= AIM =
Extend the post arguing for online dating, continuing after its last sentence.

I can understand why you'd think that online game could be considered a "last resort" or "desperate" for many people. But for those of us who are neither desperate nor at their last resort, wouldn't you agree that it's the smartest method of fulfilling your relationship needs? Do you think I really care if the girls are desperate, as long as I think they're attractive? I can totally understand your beliefs, as I too held those same beliefs for quite some time. But if you really think about it, do you really think those beliefs are justified/legitimate/logical, considering my goals and attitudes/beliefs?

 

If the girls are indeed "desperate and at their last resort," and actually turn out to be "bad" people, then they'll weed themselves out later automatically. If any red flags go off on a first date, I'll simply not continue with them. If they turn out to be drama-queens or law-breakers once I get to know them on an intimate level, once again I'll simply choose to quit seeing them. But I really think girls like that are a rare breed.

= LISTED RECORDS =
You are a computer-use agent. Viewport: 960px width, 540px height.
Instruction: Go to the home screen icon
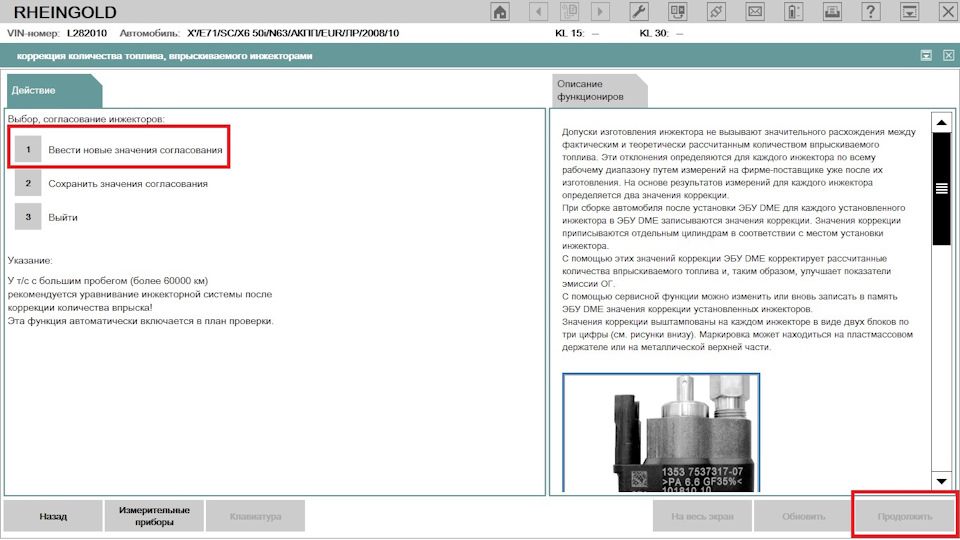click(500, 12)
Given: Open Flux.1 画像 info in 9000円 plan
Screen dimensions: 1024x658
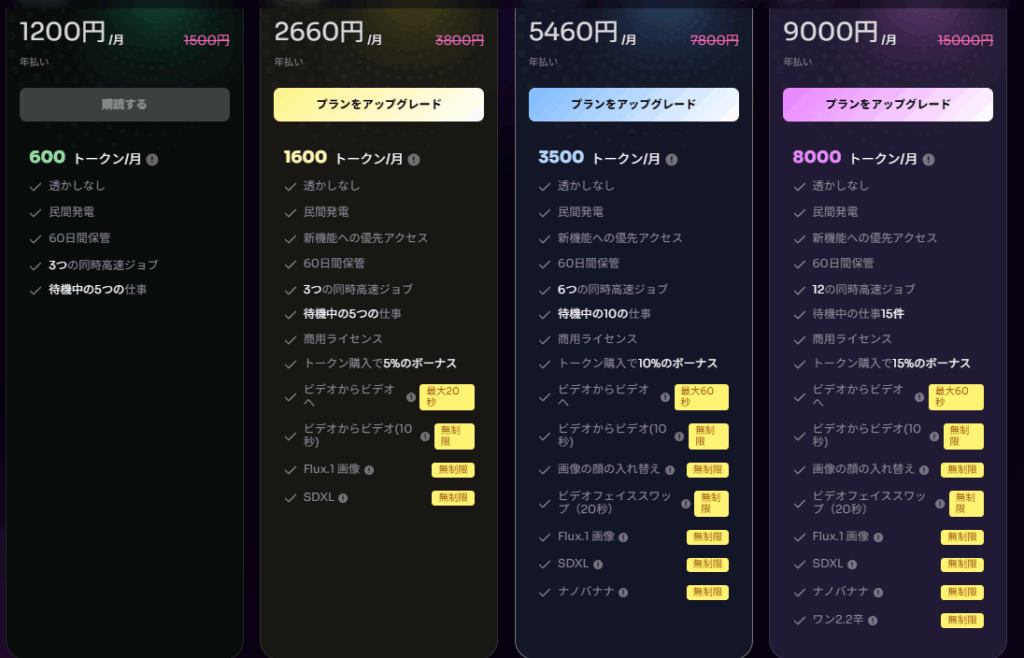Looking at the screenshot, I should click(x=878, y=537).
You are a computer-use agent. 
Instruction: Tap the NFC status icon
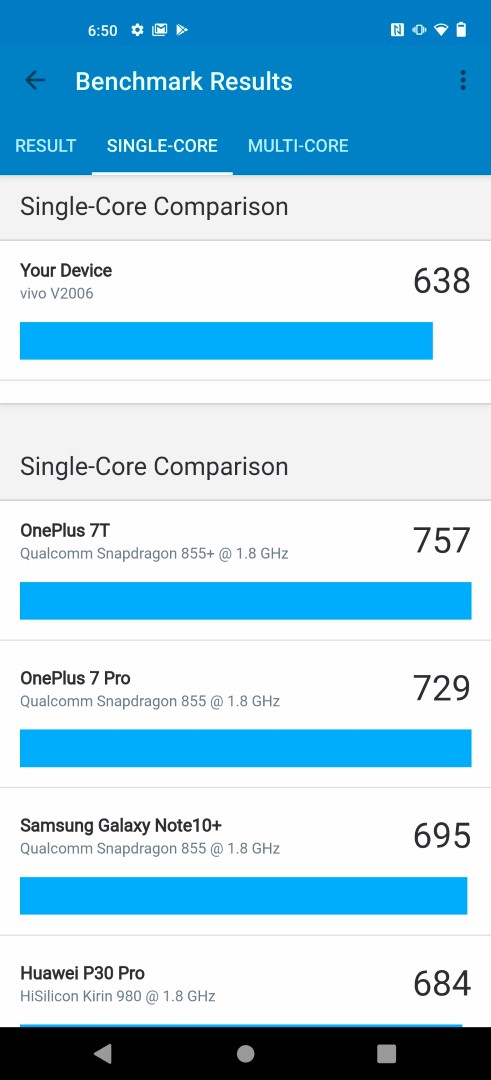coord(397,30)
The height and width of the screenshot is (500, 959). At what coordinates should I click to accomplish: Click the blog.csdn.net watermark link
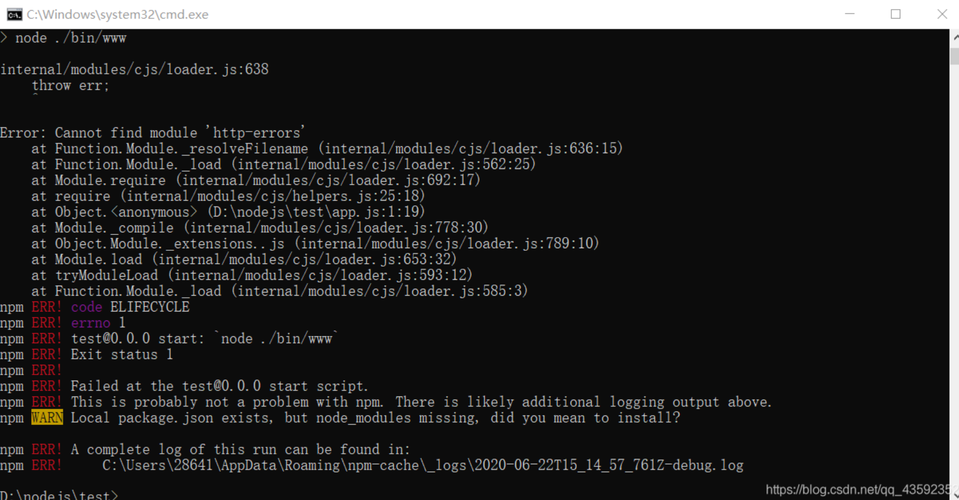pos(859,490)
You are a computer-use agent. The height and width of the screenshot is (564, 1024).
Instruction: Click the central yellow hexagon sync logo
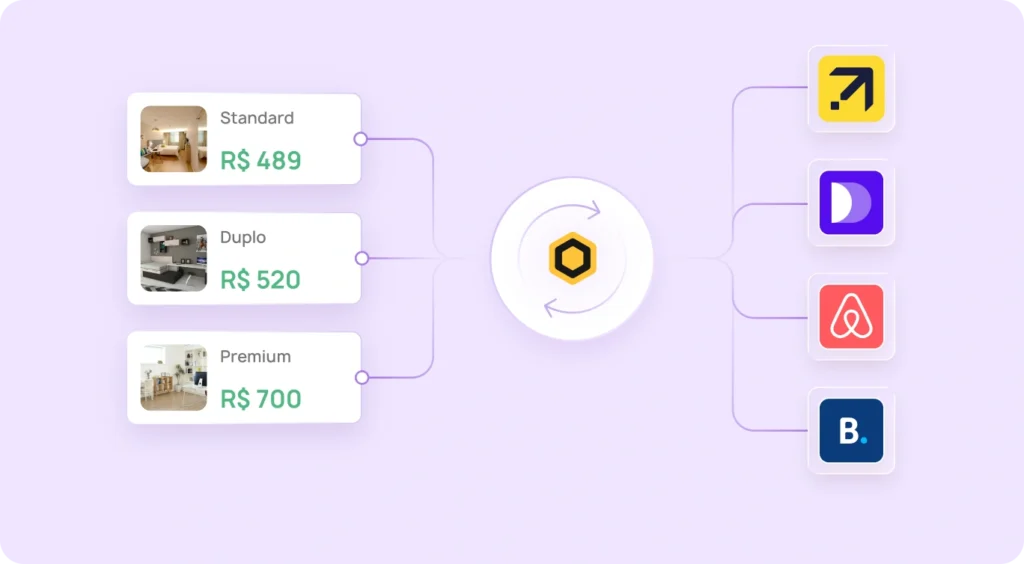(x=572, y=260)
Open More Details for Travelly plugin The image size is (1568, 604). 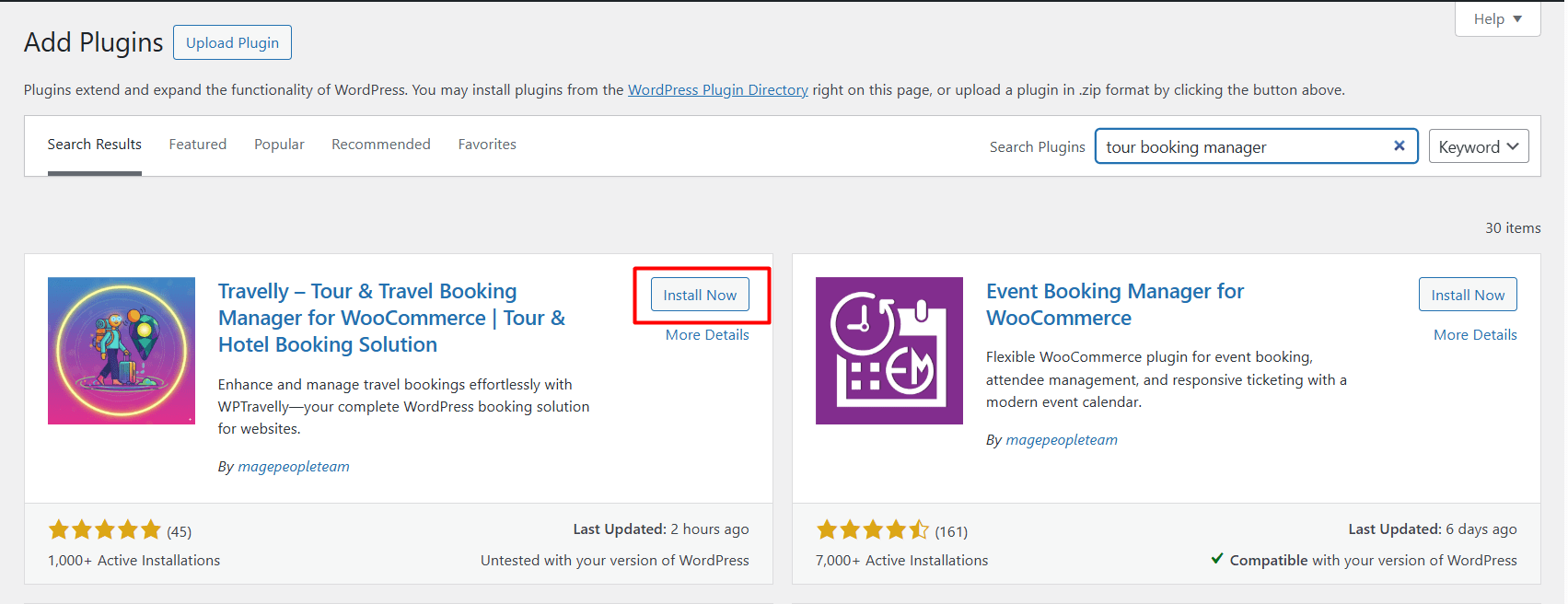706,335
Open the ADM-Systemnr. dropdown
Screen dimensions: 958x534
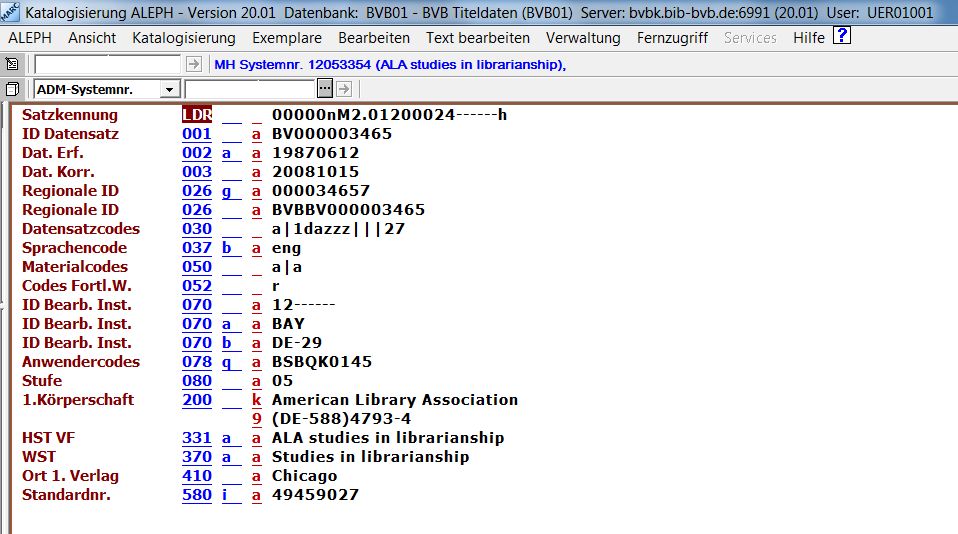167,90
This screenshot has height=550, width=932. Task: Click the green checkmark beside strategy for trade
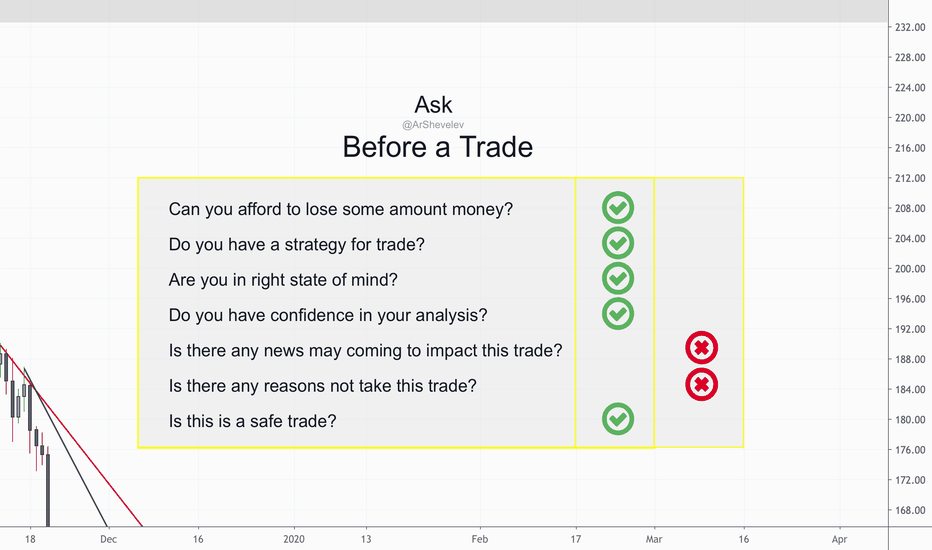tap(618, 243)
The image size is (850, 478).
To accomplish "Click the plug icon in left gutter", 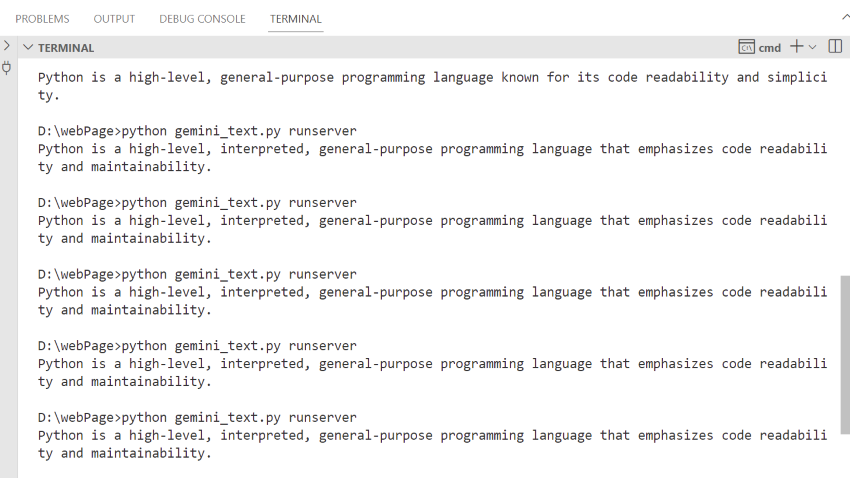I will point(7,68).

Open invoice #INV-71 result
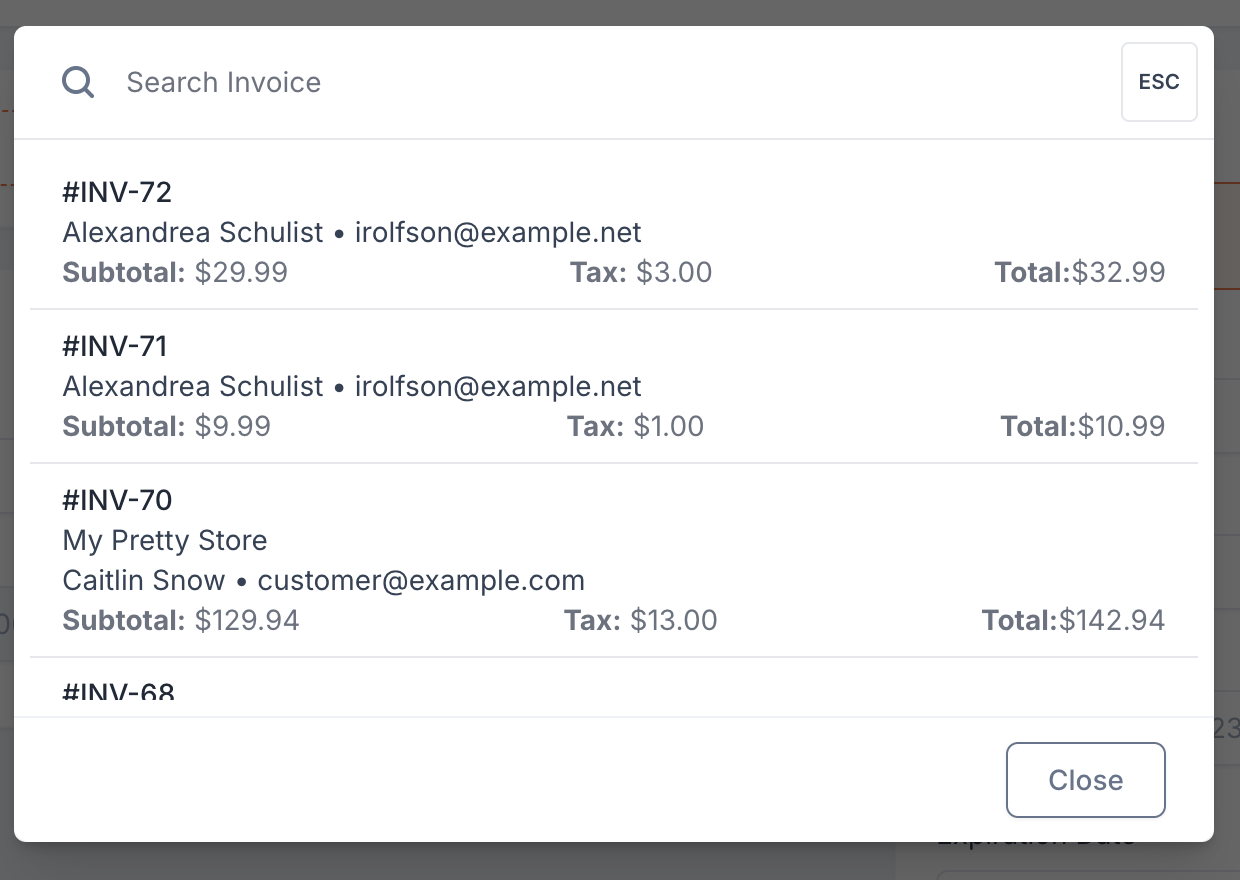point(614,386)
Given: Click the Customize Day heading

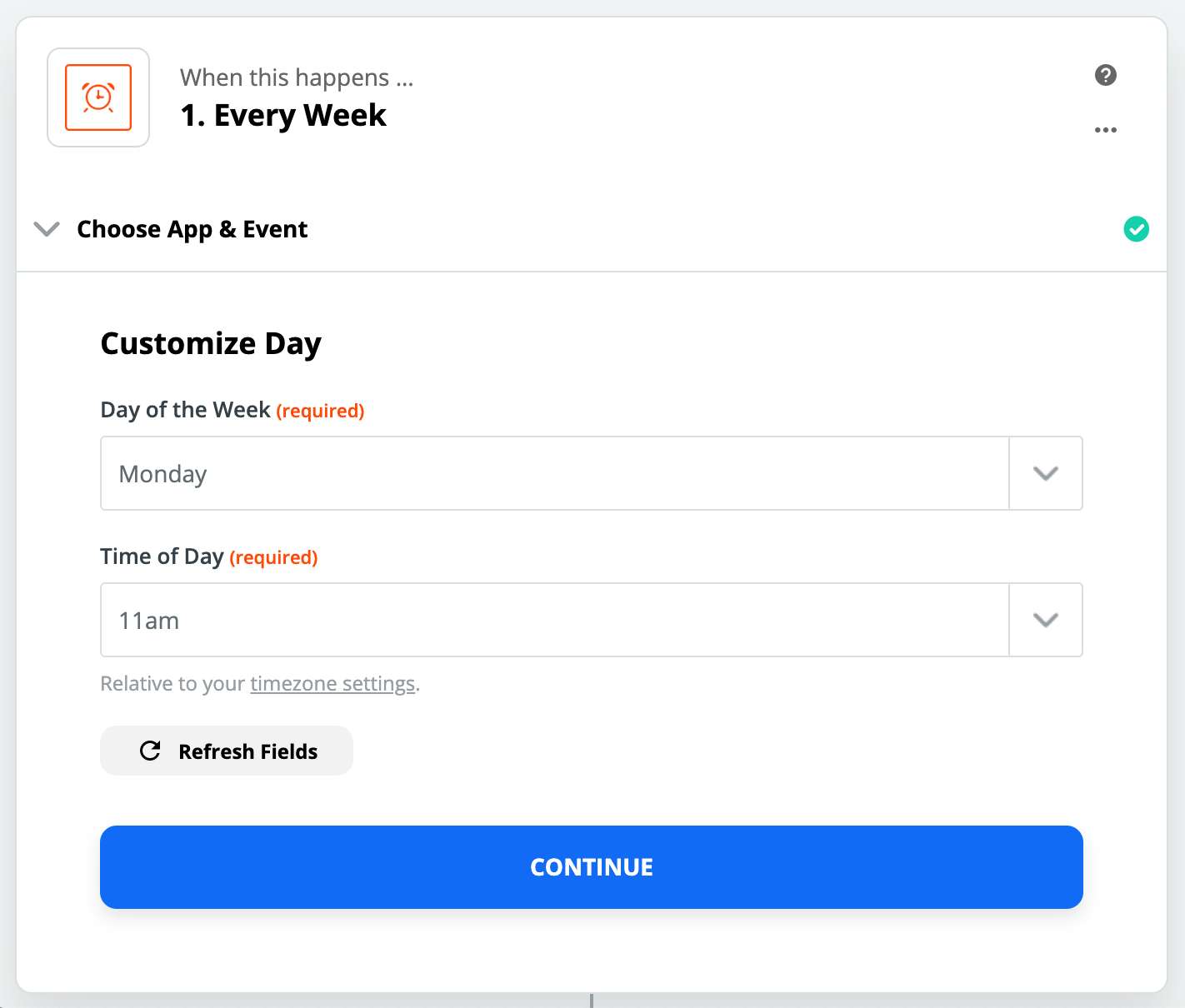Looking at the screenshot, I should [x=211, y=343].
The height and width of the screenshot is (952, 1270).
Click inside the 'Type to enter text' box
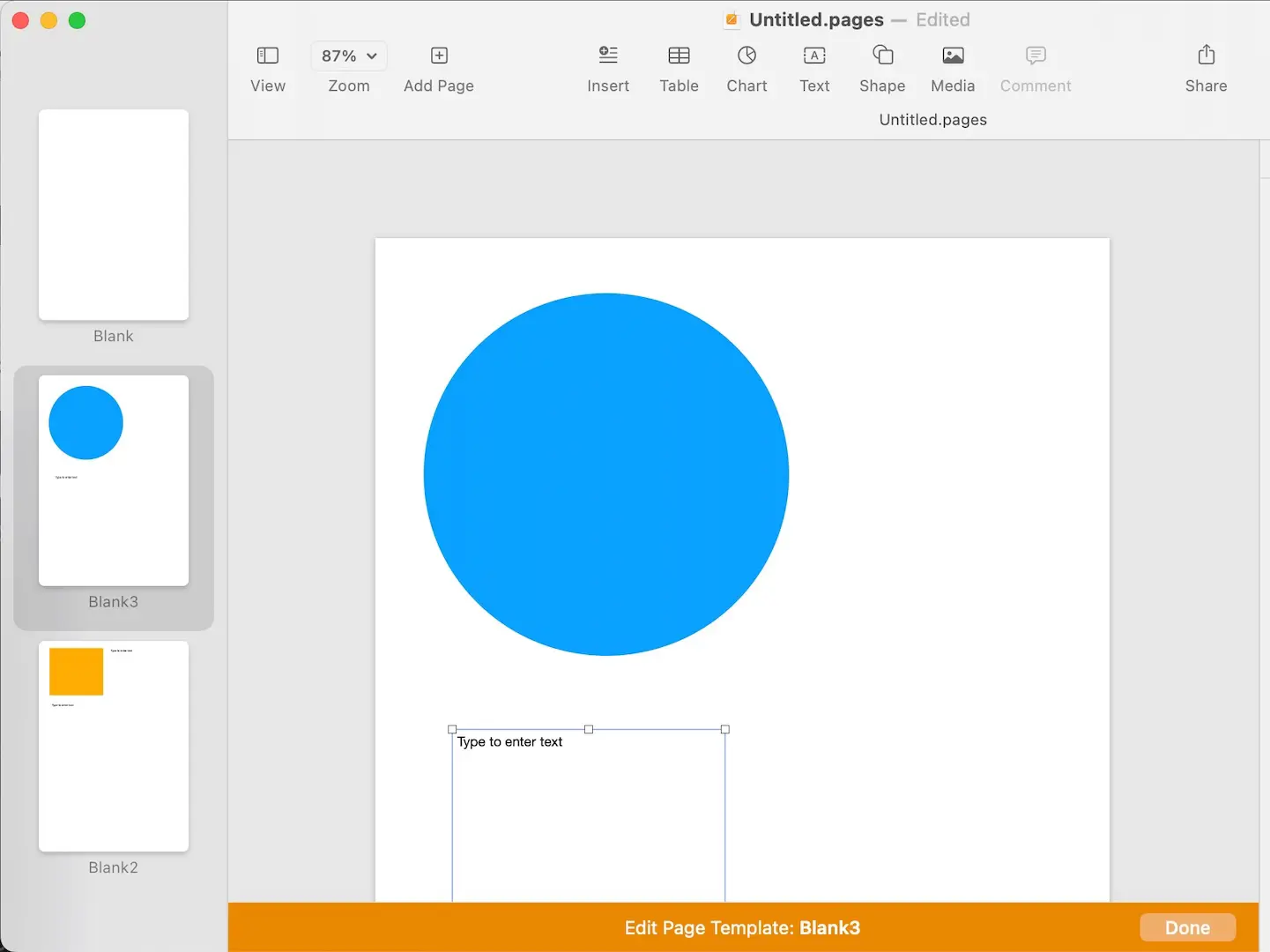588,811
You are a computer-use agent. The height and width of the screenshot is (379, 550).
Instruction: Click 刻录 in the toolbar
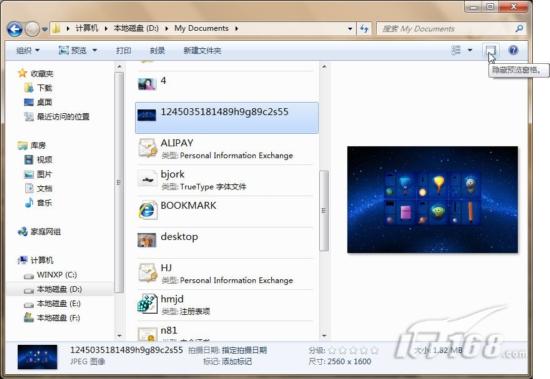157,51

= ANSWER TO THE EXERCISE =
Also-- what Tim said regarding pickiness is more or less accurate. It's basic psychology that on a dating site, you'll look through people's photos, see one photo you don't like, and instantly say "no thanks" to that person. People are looking for excuses not to be with the person they're examining because they're looking for their soul mate/"perfect" match... which is why I've tried to be as concise as possible on my own profile :P As a matter of fact, on OKCupid I had to answer a series of random questions so they could "match" me with other people (God help me). I had to skip the majority of the questions because they were just plain ridiculous/irrelevant. I swear the site owners are trying to [rooster]-block me :P

 

 

Another "deal-breaker" for me when choosing online game was the issue of pregnancy/STDs (again, in the long run)...

 

Ex:

BarGamer goes to the bar on a weekly basis; has a one-night-stand every time. That's 50 different girls per year.

OnlineGamer gets online and goes on dates until he has about 3-4 girls he likes to keep around. Assuming his relationship management skills are adequate, that's only about 3-4 new girls per year (or several months)-- a very significant decrease in the risk of STDs and such.

(obviously not real statistics, but hopefully you get my point)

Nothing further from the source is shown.